结果对比-gloVe VS gloVE-spacy

任务总结

任务三通过词嵌入模型与句法特征进行融合，本次实现采用简单的一维向量拼接的方式进行融合，采用了不同的方法与小数据集进行了方法设计的验证，证明了方法的可行性后采用具体的数据集进行测试，可以看到加入句法特征后，原始数据得到了比较明显的增强

任务四基于跨度的情感三元组抽取

基于跨度的情感三元组抽取任务是自然语言处理（NLP）领域的一项任务，旨在从文本中提取出关于情感的三元组。这些三元组通常由三个部分组成：实体（Entity），情感词（Sentiment word），以及情感极性（Sentiment polarity）。基于跨度的方法主要利用文本中的不同跨度（即子句）来识别这些三元组。

关于任务的相关概念与设计流程

任务定义

情感三元组抽取任务的目标是从给定的句子中识别出三元组 (entity, sentiment word, sentiment polarity)。例如，在句子“我喜欢这款手机的屏幕，但电池寿命很短。”中，可以识别出两个三元组：

(“屏幕”, “喜欢”, “正面”)
(“电池寿命”, “很短”, “负面”)

基于跨度的方法

基于跨度的方法首先在文本中生成所有可能的子句（跨度），然后使用特定的模型来选择最可能的子句，最后通过这些子句来提取情感三元组。

步骤概述

生成跨度（Span Generation）：在文本中生成所有可能的子句（跨度），每个跨度由起始位置和结束位置确定。
跨度选择（Span Selection）：使用模型选择最有可能包含情感信息的跨度。
情感三元组抽取（Triplet Extraction）：从选定的跨度中提取实体、情感词和情感极性，形成情感三元组。

基于跨度方法示例

以下是一个基于跨度的情感三元组抽取的详细示例：

生成跨度：
对于句子“这款手机的屏幕很清晰，电池寿命很短。”，生成所有可能的跨度，如：
- “这款手机”
- “的屏幕”
- “很清晰”
- “电池寿命”
- “很短”
- 等等
跨度选择：
使用序列标注模型（如BERT等预训练模型）选择最有可能包含情感信息的跨度：
- 选择“屏幕”
- 选择“电池寿命”
情感三元组抽取：
从选定的跨度中提取情感三元组：
- 从“屏幕”中提取情感词“清晰”，极性“正面”
- 从“电池寿命”中提取情感词“短”，极性“负面”

代码示例

以下是一个简单的Python代码示例，展示如何生成跨度并选择情感三元组：

import spacy
from textblob import TextBlob

# 加载英文模型
nlp = spacy.load('en_core_web_sm')

# 示例评论
reviews = [
    "This laptop meets every expectation and Windows 7 is great!",
    "Drivers updated ok but the BIOS update froze the system up and the computer shut down.",
    "It rarely works and when it does it's incredibly slow.",
    "The battery life is amazing and the screen is very clear.",
    "The keyboard feels cheap and the touchpad is unresponsive."
]


# 提取情感三元组
def extract_sentiment_triplets(reviews):
    triplets = []
    for review in reviews:
        doc = nlp(review)

■ **任务要求 1**: 把摘录中从“基于跨度的方法首先在文本中生”起直到“最有可能包含情感信息的跨度。”为止（含这两处）的部分重新写出，并将其中的“子句”换成“片段”。
下面这些行与上述摘录的内容毫无关联。

■ **已存储的数据条目**:
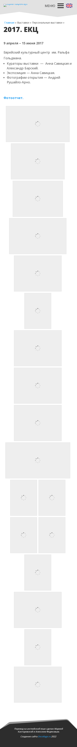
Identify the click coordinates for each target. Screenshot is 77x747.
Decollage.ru (44, 736)
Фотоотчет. (13, 98)
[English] (69, 5)
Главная (9, 22)
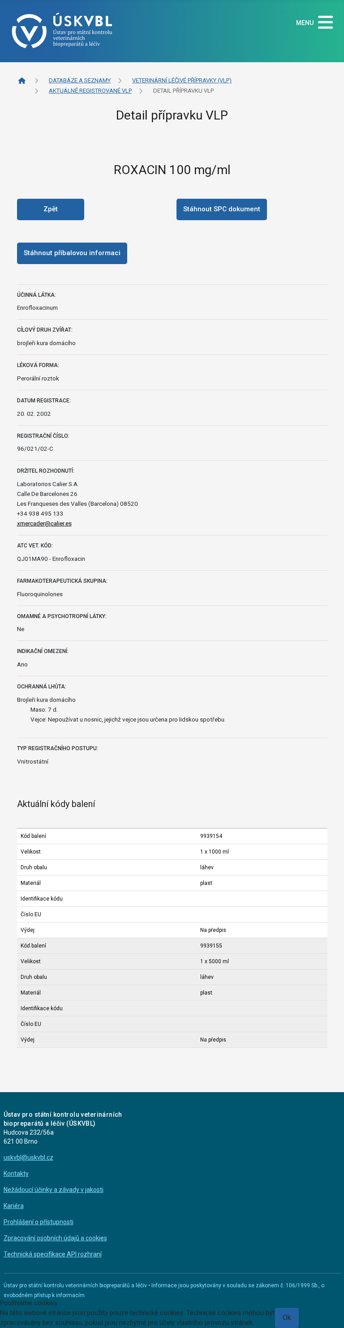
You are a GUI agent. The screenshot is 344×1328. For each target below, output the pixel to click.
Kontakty (16, 1173)
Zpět (50, 209)
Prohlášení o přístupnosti (38, 1222)
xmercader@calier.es (44, 523)
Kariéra (14, 1205)
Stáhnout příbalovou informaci (72, 253)
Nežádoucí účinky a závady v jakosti (53, 1189)
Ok (287, 1317)
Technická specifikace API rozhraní (53, 1254)
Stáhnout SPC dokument (221, 209)
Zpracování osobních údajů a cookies (55, 1238)
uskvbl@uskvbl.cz (28, 1157)
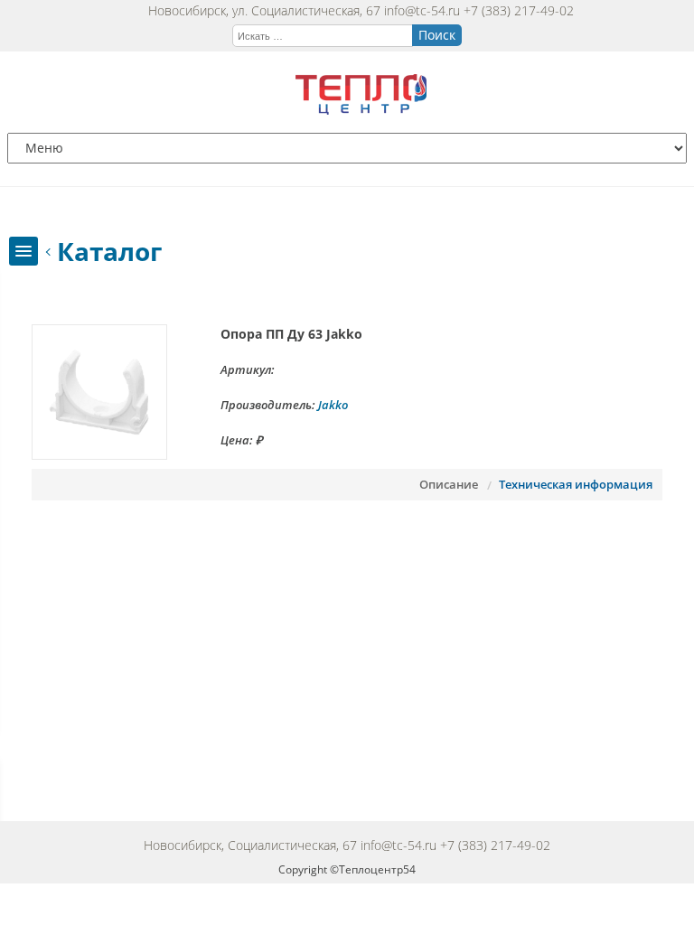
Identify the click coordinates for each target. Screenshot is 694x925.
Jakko (333, 405)
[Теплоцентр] (361, 109)
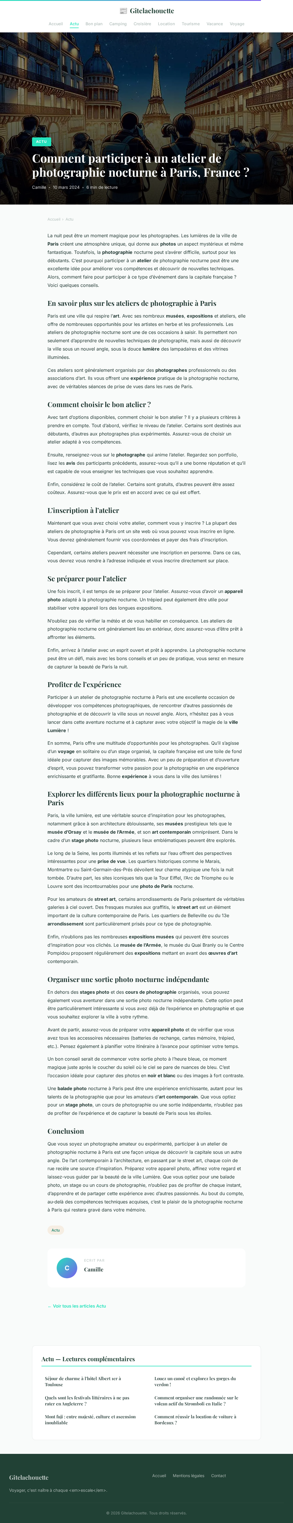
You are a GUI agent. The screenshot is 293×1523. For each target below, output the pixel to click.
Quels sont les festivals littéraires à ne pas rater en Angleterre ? (87, 1401)
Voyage (237, 23)
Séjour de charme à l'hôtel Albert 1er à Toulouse (83, 1381)
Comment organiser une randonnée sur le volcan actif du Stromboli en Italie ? (196, 1401)
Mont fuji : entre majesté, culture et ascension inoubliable (90, 1419)
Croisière (142, 23)
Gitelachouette (146, 10)
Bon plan (94, 23)
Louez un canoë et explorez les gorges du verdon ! (195, 1381)
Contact (218, 1475)
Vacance (215, 23)
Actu (74, 23)
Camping (118, 23)
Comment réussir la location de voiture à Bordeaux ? (195, 1419)
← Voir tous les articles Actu (76, 1306)
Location (166, 23)
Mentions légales (188, 1475)
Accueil (56, 23)
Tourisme (191, 23)
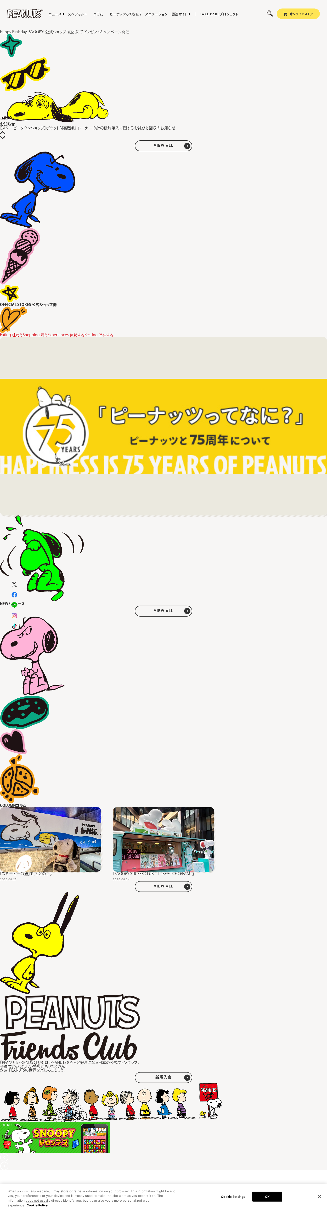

■ **任务要求 2**: 请原样引用数据行中从含有“You are a GUI agent. The screenshot is 344×1328.”的那一行起，直到含有“[Теплоцентр] (361, 109)”的那一行为止（两行均包括在内）的全部各行，回答中不要写出图片。

■ **练习结果 1**:
基于跨度的方法首先在文本中生成所有可能的片段（跨度），然后使用特定的模型来选择最可能的片段，最后通过这些片段来提取情感三元组。

步骤概述

生成跨度（Span Generation）：在文本中生成所有可能的片段（跨度），每个跨度由起始位置和结束位置确定。
跨度选择（Span Selection）：使用模型选择最有可能包含情感信息的跨度。

■ **练习结果 2**:
You are a GUI agent. The screenshot is 344×1328. For each target below, output the pixel to click.
Kontakty (16, 1173)
Zpět (50, 209)
Prohlášení o přístupnosti (38, 1222)
xmercader@calier.es (44, 523)
Kariéra (14, 1205)
Stáhnout příbalovou informaci (72, 253)
Nežádoucí účinky a závady v jakosti (53, 1189)
Ok (287, 1317)
Technická specifikace API rozhraní (53, 1254)
Stáhnout SPC dokument (221, 209)
Zpracování osobních údajů a cookies (55, 1238)
uskvbl@uskvbl.cz (28, 1157)
Identify the click coordinates for each target. Screenshot is 694x925.
Jakko (333, 405)
[Теплоцентр] (361, 109)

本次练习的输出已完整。